Why people in MAGAland still talk to Klepper


I mentioned recently my puzzlement that Trump’s MAGA followers still talk to Jordan Klepper even though his clips make them look ridiculous. In an interview, he answers that question, saying it it is not hard at all to find people willing to talk, even if they know of him and his work.

But at a Donald Trump rally in June, he looked genuinely flabbergasted when a couple of young women seemingly had no knowledge of what happened on January 6, 2021 (see clip below).

“There’s definitely a surprise to be found at every Trump event,” Klepper tells Deadline. “I wish I could say that we went to these places, and we were fishing for people, but that’s not the case, we only talk to anybody who would like to talk to us. More often than not, people want to come in and talk to us. But the fact that they had never heard of January 6, even the terminology around insurrection was new to them was frankly shocking to me. I knew there was a rock a lot of people lived underneath, I just had no idea it was so encompassing.”

One of the more curious elements of Klepper’s segments is why so many right-wing folk are willing to talk with him, given that he is essentially making fun of them. But he likens it to being a heel in wrestling, that Trump supporters see this as entertainment.

“I probably took 50 or 60 selfies with people who were excited to just see somebody involved in the narrative surrounding this Trump World,” he says. “There are even politicians at CPAC who would come up and ask if they could set up a time [to talk]. You become like a villain in the Trump universe. It’s always that the rallies are like a sporting event. There’s ideology, there’s pomp and circumstance, it is fun, it’s entertainment and that also speaks to why people talk to me.”

Still seems a bit strange to me. Maybe it is because I at least try not to look like an idiot, even if I do not always succeed.

Comments

  1. sonofrojblake says

    I at least try not to look like an idiot

    This is why it seems strange to you -- you value knowledge, you respect learning, you elevate expertise. But as Michael Gove famously observed, the public (he meant the British public, but it works x10 for the American public) have “had enough of experts”. Anti-intellectualism has won, here and in the US.
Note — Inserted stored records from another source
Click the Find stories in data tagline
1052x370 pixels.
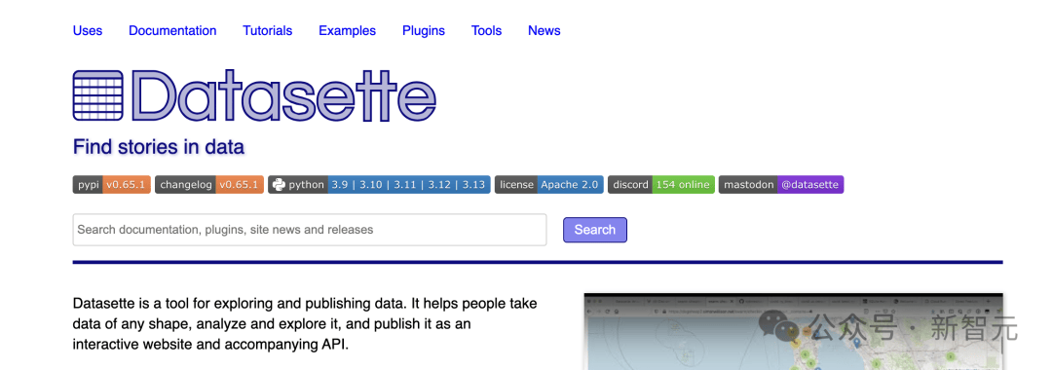click(x=159, y=147)
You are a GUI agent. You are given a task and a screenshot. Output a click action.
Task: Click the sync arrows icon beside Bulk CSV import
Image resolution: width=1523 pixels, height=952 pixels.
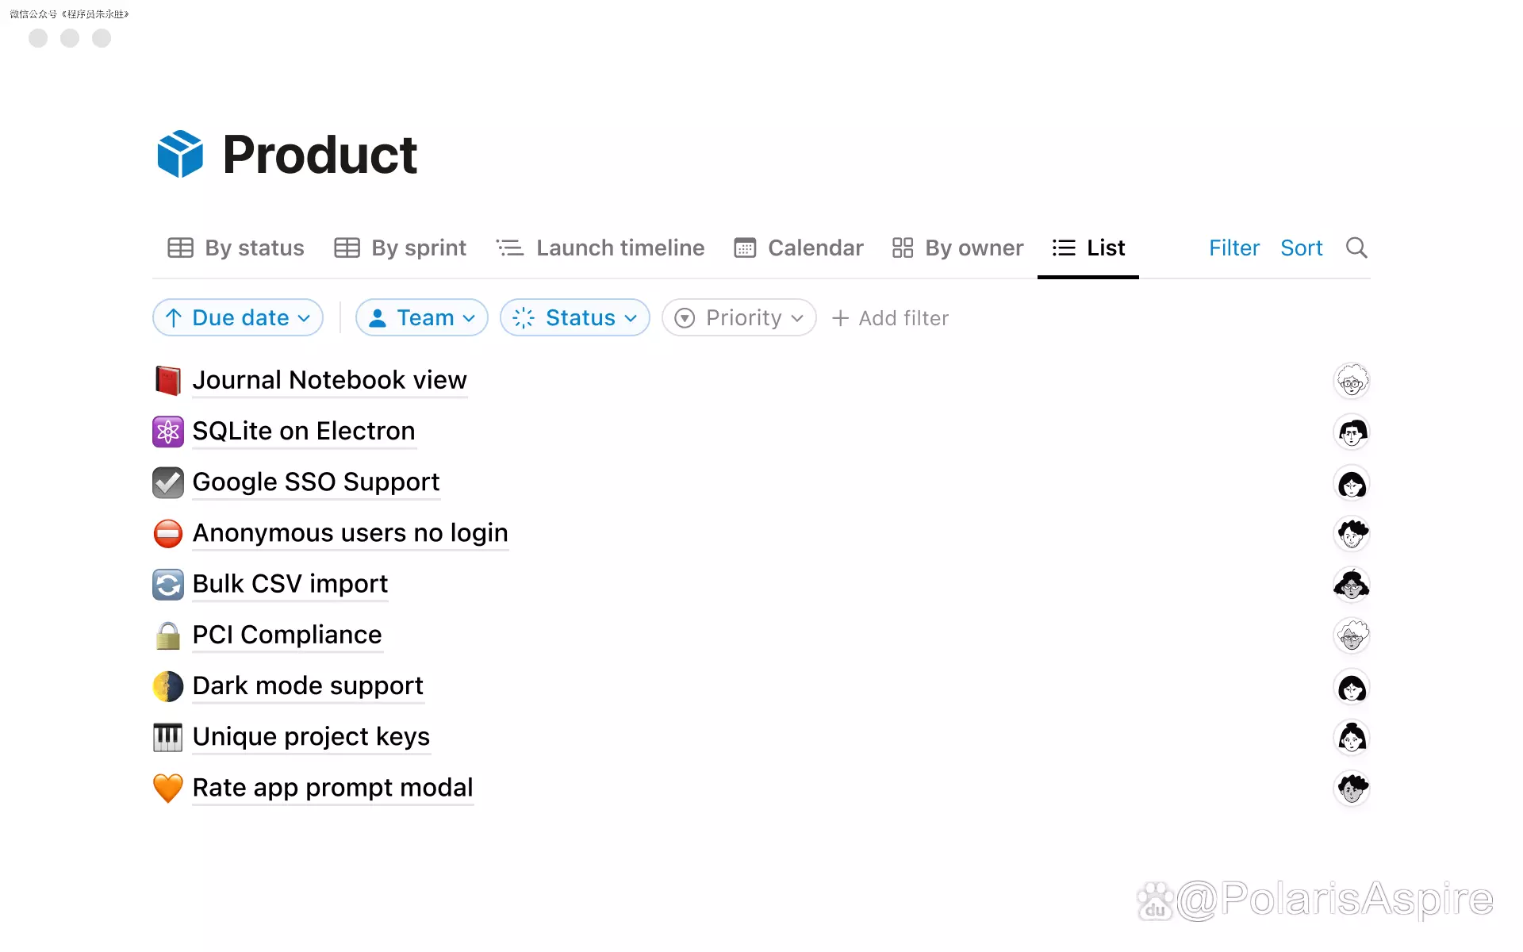point(167,585)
    For these people, looking like an idiot is not a bug, it’s a feature. They’d really, truly, be more worried about coming across as clever -- if any of their neighbours or fellow-churchgoers had reason to suspect they might have two braincells to rub together, they’d risk ostracism, even potentially violence.

    We all surely observed similar at school. The UK insult for kids who dare to be clever is “swot”. Not sure what the US equivalent is -- nerd? Pencil-neck? But the tendency of the stupid to circle the wagons starts before our age hits double figures. All this proves is that these people never really grew out of it.

  2. says

    But at a Donald Trump rally in June, he looked genuinely flabbergasted when a couple of young women seemingly had no knowledge of what happened on January 6, 2021…

    They’re enemies of damn near everyone I’ve known and everything I’ve learned to love and admire about my country; but I also sympathize with them a little — they’re in the same situation as all those Russians (including front-line soldiers) who are just as clueless about what their government is doing in Ukraine.

  3. khms says

    The problem with appearing smart in the English-speaking world (less sure about other places) isn’t even new. Anyone remember (from books, nobody here is this old) the term “blue-stocking”, from a time when it was terrible for women to appear intelligent?

  4. Katydid says

    I get a catalog periodically called Bluestocking, that has (mostly) interesting books. Yes, it’s usually been a great sin in western society for women to be smart. Norma Jean Baker had quite a career playing a woman so stupid it was a wonder she could stand up. Men loved it.

  5. Katydid says

    Sorry--to be clear; the catalog mostly carries books and many of them are interesting, but it also carries odds-and-ends of an intellectual or artistic nature.